WHAT YOU SHOULD DO:
Could you set down exactly the lines in the records below between the line holding "COOKIE POLICY (694, 2281)" and the line holding "全身白癜风 (1095, 1763)", inclusive?

RECORDS TO USE:
===============

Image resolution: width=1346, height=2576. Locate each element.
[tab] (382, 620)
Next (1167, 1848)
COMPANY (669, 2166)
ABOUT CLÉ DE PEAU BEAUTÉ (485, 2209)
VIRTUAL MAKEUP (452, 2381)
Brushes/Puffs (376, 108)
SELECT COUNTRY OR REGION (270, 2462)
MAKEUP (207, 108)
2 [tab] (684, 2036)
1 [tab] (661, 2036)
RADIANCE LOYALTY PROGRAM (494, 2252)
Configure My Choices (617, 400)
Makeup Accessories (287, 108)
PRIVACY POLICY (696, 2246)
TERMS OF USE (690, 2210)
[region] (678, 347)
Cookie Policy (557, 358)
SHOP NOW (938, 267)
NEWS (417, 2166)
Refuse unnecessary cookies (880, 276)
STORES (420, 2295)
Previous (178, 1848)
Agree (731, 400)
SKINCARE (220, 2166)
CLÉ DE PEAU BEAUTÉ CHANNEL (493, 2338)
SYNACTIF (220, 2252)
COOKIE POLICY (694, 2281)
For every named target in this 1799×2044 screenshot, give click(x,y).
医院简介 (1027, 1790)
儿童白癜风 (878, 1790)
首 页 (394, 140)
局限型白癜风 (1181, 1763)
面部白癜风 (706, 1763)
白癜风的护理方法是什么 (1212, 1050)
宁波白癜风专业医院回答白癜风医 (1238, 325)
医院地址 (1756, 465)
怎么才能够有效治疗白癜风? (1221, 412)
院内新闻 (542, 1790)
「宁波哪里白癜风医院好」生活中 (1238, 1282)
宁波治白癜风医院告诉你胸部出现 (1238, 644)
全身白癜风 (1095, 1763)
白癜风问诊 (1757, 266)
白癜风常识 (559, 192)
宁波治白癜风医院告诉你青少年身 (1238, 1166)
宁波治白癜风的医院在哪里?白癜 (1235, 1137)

===============

SOLVED PROBLEM:
COOKIE POLICY (694, 2281)
For every named target in this 1799×2044 screenshot, give click(x,y).
医院简介 (1027, 1790)
儿童白癜风 (878, 1790)
首 页 (394, 140)
局限型白癜风 (1181, 1763)
面部白癜风 (706, 1763)
白癜风的护理方法是什么 (1212, 1050)
宁波白癜风专业医院回答白癜风医 (1238, 325)
医院地址 (1756, 465)
怎么才能够有效治疗白癜风? (1221, 412)
院内新闻 (542, 1790)
「宁波哪里白癜风医院好」生活中 (1238, 1282)
宁波治白癜风医院告诉你胸部出现 (1238, 644)
全身白癜风 (1095, 1763)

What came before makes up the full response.